Cameron Moser, the senior director of services and program development at ACCES Employment, said that although his agency and others offer bridging programs to help immigrant health workers find jobs and get licensed, the process remains onerous, especially for doctors.
The HELP program isn’t meant to dismantle those licensing barriers. It’s designed to help newcomer doctors learn enough medical English to surmount them, with the moral support of veteran physicians delivered through a dozen one-hour conversations over video.
Mr. Moser said that during the pilot project, newcomer doctors reported that the virtual sessions lessened their professional isolation. “A lot of what we heard from them was how much additional confidence they developed,” he said.
Some already spoke English but benefited by learning the Canadian acronyms and abbreviations that make up what Dr. Grunfeld calls “the secret language” of medicine.
“It’s just part of the conversation flow between two physicians who are trying to communicate quickly with each other,” she said. “That is very difficult to penetrate if you haven’t trained locally.”
Pilot participant Ibidun Ajuwon practised general medicine in Nigeria before moving to Canada last year. Although she speaks English fluently, she still found her conversations with retired Winnipeg doctor Jeff Sisler illuminating.
The talks helped her understand certain “nuances” of Canadian practice, such as its emphasis on confidentiality when diagnosing and treating patients.
“Where I’m from, the cultural difference is most people in Nigeria, it’s more like they want their family to know,” she said. “In Canada, you really have to dot your i’s and cross your t’s to be sure that the patients really want their family members to know.”
Dr. Sisler said talking with Dr. Ajuwon was a great way to stay engaged in medical education after retiring as a family doctor and executive director of professional development and practice support at the College of Family Physicians of Canada.
He and Dr. Grunfeld hope other retired physicians will feel the same way. HELP plans to launch a website and begin a wider search for volunteers in the fall, Dr. Grunfeld said.
In the meantime, she and others involved in the development of the program are spending the summer drafting more written materials to guide conversations, including case studies that would allow newcomers to role-play their medical English in realistic scenarios.
The hope is that formal HELP pairings will be as successful as the informal pairing of Ms.
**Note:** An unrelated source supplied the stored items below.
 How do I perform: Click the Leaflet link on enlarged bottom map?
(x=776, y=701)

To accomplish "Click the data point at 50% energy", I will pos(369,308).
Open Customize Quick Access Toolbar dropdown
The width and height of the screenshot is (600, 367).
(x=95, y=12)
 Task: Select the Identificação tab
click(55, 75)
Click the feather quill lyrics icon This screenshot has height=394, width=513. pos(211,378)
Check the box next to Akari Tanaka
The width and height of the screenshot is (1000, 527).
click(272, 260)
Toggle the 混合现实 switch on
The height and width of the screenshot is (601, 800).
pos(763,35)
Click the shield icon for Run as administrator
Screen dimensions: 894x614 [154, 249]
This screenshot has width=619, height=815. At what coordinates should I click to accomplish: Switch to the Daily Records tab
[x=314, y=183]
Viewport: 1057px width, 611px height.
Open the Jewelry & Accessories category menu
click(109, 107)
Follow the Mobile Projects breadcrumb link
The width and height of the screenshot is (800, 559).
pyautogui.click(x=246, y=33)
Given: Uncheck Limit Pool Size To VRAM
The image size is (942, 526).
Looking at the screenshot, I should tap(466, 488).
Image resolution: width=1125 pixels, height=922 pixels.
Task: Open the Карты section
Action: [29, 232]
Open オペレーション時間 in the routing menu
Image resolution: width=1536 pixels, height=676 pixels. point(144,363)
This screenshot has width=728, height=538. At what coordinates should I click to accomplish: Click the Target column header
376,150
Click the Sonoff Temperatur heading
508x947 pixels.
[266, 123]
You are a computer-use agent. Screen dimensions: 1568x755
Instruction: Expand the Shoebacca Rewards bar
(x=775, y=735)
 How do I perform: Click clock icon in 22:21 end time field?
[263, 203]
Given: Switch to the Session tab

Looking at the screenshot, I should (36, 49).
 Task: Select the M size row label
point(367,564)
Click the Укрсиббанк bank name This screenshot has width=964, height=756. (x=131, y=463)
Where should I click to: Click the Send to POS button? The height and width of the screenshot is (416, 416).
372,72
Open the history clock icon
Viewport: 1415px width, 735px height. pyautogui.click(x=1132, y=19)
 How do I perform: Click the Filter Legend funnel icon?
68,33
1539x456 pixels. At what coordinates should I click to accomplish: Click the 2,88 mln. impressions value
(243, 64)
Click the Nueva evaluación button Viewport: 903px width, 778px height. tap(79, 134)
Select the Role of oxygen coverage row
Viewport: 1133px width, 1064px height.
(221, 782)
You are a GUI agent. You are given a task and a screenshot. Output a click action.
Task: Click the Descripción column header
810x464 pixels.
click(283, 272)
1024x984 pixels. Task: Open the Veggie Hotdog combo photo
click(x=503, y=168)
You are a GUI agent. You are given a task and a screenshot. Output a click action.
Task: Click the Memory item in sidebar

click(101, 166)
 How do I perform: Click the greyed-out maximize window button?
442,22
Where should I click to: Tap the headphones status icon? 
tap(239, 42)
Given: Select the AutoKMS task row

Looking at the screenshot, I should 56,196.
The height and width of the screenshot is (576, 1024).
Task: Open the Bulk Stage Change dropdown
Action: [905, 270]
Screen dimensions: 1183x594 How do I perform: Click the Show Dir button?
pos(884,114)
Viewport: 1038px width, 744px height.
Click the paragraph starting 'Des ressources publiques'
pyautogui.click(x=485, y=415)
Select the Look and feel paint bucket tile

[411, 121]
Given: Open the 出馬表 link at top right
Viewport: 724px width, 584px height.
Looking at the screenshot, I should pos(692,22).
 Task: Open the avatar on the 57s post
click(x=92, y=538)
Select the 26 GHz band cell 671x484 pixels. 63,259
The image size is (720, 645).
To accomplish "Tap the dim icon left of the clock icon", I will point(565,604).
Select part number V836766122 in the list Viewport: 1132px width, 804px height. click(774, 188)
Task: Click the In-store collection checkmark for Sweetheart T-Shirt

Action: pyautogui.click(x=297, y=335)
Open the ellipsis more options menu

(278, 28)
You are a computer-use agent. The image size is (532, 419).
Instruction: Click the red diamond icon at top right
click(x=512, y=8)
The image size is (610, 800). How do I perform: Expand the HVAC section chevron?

Abdullah and Dr. Grunfeld.
After walking from Syria to a Jordanian refugee camp while pregnant with her fourth child and then moving her family to Canada, Ms. Abdullah was eager to start earning a living. That is why she pursued midwifery instead of a Canadian medical licence.
She worked hard to learn enough English to qualify for a one-year midwifery bridging program at what is now Toronto Metropolitan University. She struggled to read medical textbooks on her own at the library every day until she connected with Dr. Grunfeld.
“Without Eva, I might have been able to get into the program the next year, or the next year,” Ms. Abdullah said. “But with her help, I got in in a very short time.”